**Input data**:

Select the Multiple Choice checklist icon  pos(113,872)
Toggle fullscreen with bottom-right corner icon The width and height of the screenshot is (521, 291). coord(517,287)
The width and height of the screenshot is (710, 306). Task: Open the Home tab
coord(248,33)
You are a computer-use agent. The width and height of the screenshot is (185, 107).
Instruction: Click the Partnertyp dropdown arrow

**Stated task**: Pick out every line in the rows above that contains the word "screenshot". Capitalization matters.

**The result**:
Toggle fullscreen with bottom-right corner icon The width and height of the screenshot is (521, 291). coord(517,287)
The width and height of the screenshot is (710, 306). Task: Open the Home tab
You are a computer-use agent. The width and height of the screenshot is (185, 107).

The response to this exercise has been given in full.